● **What you should do**
Please copy every line of the records below that holds the word "will".

● **Records for processing**
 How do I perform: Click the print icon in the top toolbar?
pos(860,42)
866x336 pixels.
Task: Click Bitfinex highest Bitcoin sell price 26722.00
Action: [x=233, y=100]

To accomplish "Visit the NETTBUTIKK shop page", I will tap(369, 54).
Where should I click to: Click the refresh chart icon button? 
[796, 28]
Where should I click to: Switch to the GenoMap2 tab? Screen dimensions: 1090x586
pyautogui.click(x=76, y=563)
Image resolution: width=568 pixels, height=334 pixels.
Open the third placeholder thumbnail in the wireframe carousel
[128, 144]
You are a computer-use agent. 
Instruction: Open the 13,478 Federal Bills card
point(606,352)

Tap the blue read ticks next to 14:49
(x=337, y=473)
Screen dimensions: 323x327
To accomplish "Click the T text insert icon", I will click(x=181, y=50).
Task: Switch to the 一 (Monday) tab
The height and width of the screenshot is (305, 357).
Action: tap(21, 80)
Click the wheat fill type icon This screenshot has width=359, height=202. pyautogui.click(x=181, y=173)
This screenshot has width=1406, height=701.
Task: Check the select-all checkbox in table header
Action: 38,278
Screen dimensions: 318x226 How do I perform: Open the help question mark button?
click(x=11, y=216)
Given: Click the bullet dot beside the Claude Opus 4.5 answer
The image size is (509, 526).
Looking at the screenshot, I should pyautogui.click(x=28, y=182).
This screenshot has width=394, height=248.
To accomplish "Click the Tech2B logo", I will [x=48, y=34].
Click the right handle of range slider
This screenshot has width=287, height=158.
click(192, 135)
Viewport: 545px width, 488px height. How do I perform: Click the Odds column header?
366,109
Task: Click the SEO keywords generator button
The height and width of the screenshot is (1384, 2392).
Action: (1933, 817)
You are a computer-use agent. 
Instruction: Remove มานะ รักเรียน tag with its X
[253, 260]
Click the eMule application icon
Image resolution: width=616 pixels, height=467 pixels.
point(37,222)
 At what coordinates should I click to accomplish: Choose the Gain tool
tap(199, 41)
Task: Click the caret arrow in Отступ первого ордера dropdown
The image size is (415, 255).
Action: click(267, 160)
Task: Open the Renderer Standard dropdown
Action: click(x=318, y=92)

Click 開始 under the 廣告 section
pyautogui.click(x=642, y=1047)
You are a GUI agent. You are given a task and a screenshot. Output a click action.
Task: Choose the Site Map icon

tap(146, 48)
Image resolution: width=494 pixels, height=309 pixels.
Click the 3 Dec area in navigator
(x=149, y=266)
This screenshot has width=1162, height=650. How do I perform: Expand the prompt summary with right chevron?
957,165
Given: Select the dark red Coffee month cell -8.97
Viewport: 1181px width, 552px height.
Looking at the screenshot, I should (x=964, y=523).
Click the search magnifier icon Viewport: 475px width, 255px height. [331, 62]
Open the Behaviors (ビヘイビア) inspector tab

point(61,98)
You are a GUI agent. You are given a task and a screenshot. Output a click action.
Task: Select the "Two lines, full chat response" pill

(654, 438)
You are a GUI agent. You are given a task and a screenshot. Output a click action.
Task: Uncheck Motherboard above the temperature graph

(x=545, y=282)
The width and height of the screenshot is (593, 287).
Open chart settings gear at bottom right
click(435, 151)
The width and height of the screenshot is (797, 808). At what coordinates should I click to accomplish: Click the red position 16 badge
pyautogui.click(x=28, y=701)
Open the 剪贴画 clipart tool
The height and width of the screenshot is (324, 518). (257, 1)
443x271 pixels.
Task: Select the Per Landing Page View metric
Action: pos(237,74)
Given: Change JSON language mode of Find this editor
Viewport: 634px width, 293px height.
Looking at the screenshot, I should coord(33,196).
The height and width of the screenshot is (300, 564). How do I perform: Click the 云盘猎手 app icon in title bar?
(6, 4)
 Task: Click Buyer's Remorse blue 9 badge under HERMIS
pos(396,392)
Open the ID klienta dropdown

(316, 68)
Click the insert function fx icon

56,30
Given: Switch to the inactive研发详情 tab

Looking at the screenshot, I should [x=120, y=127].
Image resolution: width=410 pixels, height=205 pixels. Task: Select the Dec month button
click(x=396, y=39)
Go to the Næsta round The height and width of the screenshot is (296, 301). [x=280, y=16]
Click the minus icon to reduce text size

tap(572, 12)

● **Output**
To accomplish "Visit the NETTBUTIKK shop page", I will tap(369, 54).
To accomplish "Click the T text insert icon", I will click(x=181, y=50).
To accomplish "Click the Tech2B logo", I will [x=48, y=34].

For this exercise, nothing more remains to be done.